*Extract provided*
*** Begin section ***

-Plant a week or two later: This is a practice that works well in theory but is hard to put into practice in the field. Due to tight schedules and unpredictable spring weather patterns in the Midwest and Great Plains, it can be hard to not plant soybeans as soon as possible. However, when possible, growers should consider waiting one or two weeks after typical early planting dates to allow soil to warm and dry, which will help protect the seedlings from being infected by F. virugliforme. The pathogen does not prefer to infect seedlings in warmer and drier soil. If planting later is not an option, an extra pass over the field with a soil finisher or other shallow tillage implement will also help to expose soil and dry it out.

-Take active measures to decrease Soybean Cyst Nematode populations: A good way to help prevent and at least slow the spread and onset of F. virugliforme and SDS is to limit the spread and population of SCN. SCN and F. virugliforme have a symbiotic relationship that helps both to spread throughout fields. Limiting the spread of SCN can be a tedious task, as this requires the prevention of soil transferring from field to field. This means washing equipment and tires between fields. While this can be unrealistic for large growers, a recommendation is a quick rinsing of tires and equipment when moving to different areas or farms. While this is still tedious, it is not as time consuming as doing it after every field, and may save growers some yield down the road.

-Limit compaction: While this will not prevent SDS and its spread entirely, limiting soil compaction can help to lessen the severity and yield impact of SDS. When soil becomes compacted, it has less porosity and holds more water. This is very favorable to SDS infection and makes it very hard to control and lessen its severity. Practices that can help to limit compaction include using GPS to run in the same tracks every time you run a pass across the field (tillage, planting, spraying, etc.), using tracks or LSW flotation tires on equipment whenever possible, avoiding driving loaded grain trucks on the field whenever possible, and limiting the travel of loaded grain carts across the field as much as possible.

-Keeping an ideal soil pH: SDS thrives in soils with pH exceeding 7.0. SCN also thrives in high pH and can be controlled by lowering soil pH. Lowering soil pH below 6.5 leaves soybeans more vulnerable to brown stem rot. Regular soil sampling and the application of gypsum, lime and sulfur are good practices to help control soil pH.

-Tillage: No-till systems are particularly vulnerable to SDS, as the soil remains cooler and wetter due to not being tilled. While there are benefits to no-till systems, it may be beneficial to consider light tillage prior to planting in cooler and wetter years to help open-up soil to the wind and sun. This will help to dry and warm the soil slightly. Generally, this will require some form of disc or soil finisher, as the coulters on a no-till grain drill generally do not provide enough disturbance to make a measurable difference on soil temperature and moisture by the time of seedling germination. Corn and soybean residue that is left on the field and not tilled under has also been found to maintain inoculum levels of the fungus, which could possibly cause an SDS infection in the next soybean crop. For this reason, a deep tillage that disrupts surface soil is recommended in fields that have been known to have SDS problems in the past. Chisel plows, moldboard plows, field cultivators with v-shoes, and rippers are all effective tillage tools for this type of situation.
*** End section ***
*Given information*
*** Begin section ***
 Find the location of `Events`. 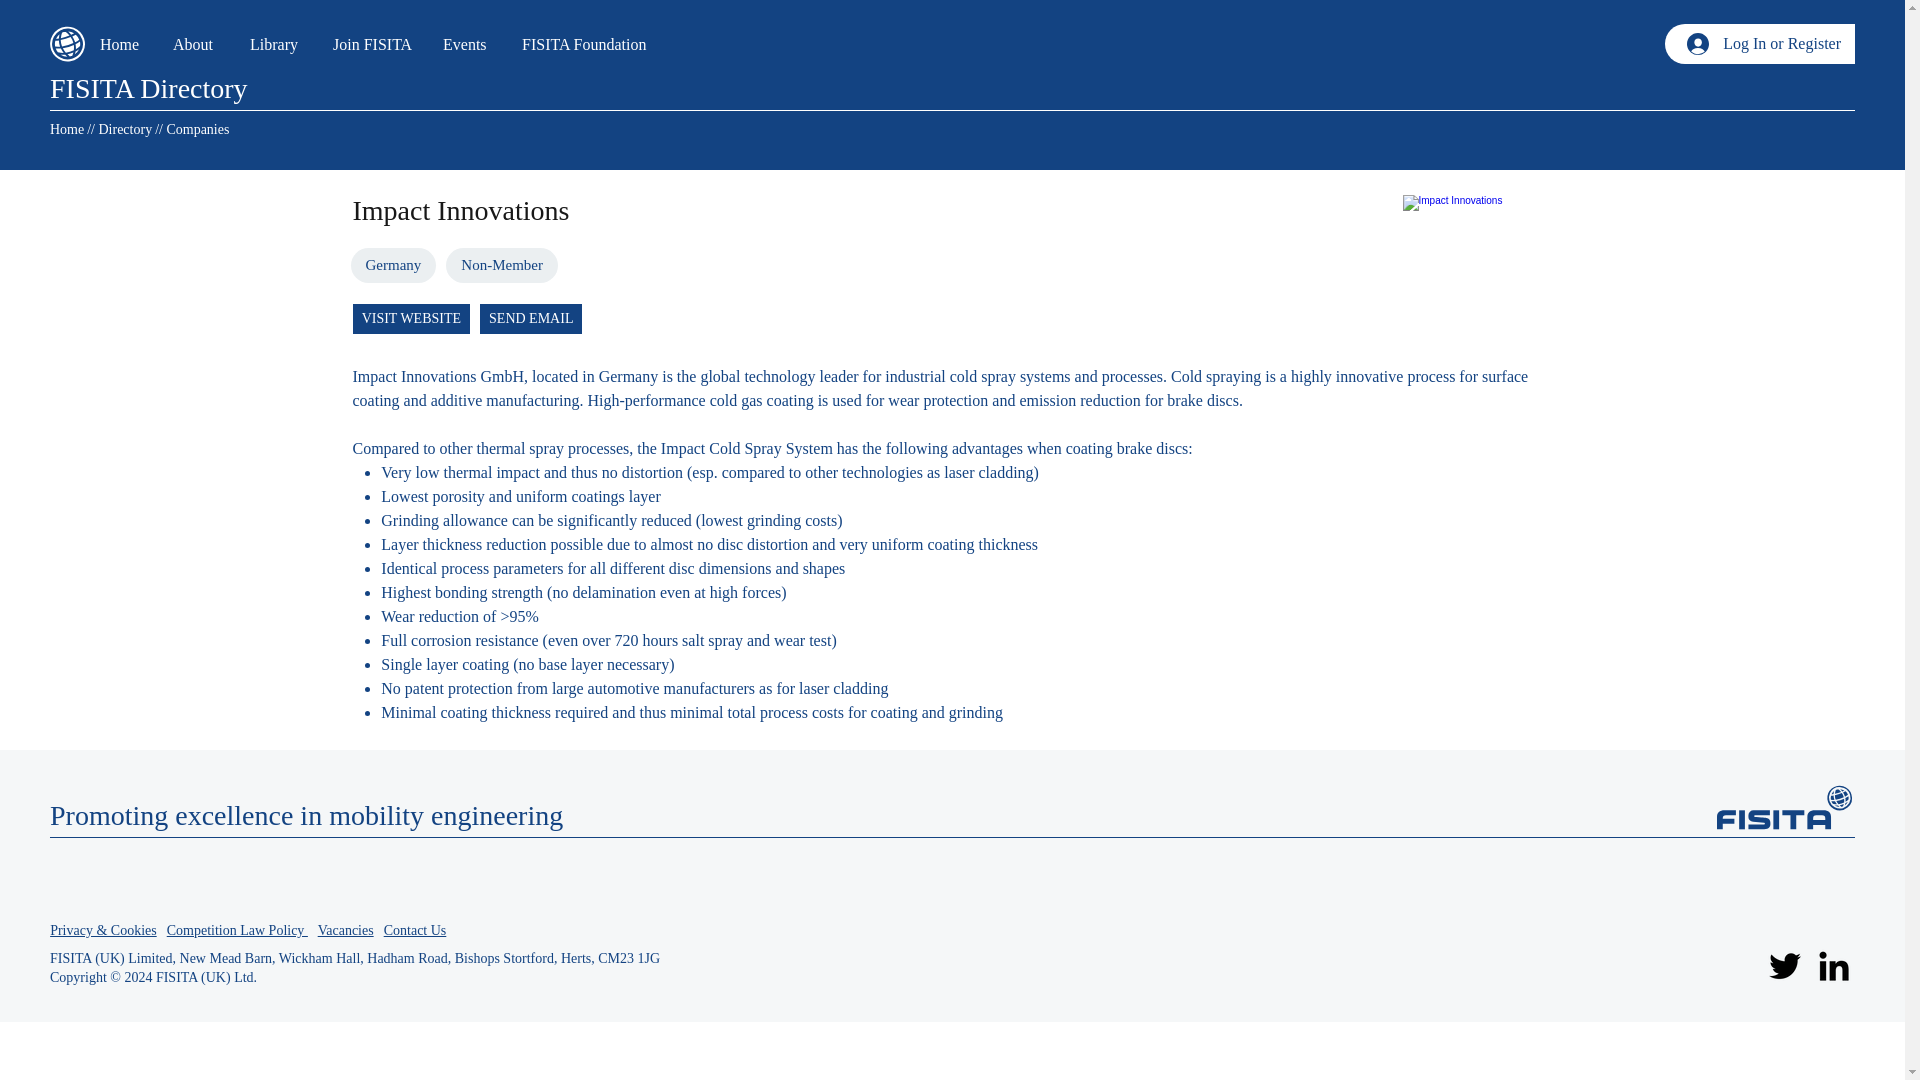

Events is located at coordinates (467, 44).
*** End section ***
*** Begin section ***
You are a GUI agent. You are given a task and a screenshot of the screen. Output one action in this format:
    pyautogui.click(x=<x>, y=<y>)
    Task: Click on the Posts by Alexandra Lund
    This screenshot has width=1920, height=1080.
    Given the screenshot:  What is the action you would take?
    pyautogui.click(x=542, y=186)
*** End section ***
*Work instructions*
Using the text on managing sudden death syndrome (SDS) in soybeans, answer these:
(a) How long after typical early planting dates should growers consider waiting to plant?
(b) Lowering soil pH below what value leaves soybeans more vulnerable to brown stem rot?
(c) Which tillage tools are named as effective for fields known to have had SDS problems?

*Task result*
(a) One or two weeks.
(b) 6.5.
(c) Chisel plows, moldboard plows, field cultivators with v-shoes, and rippers.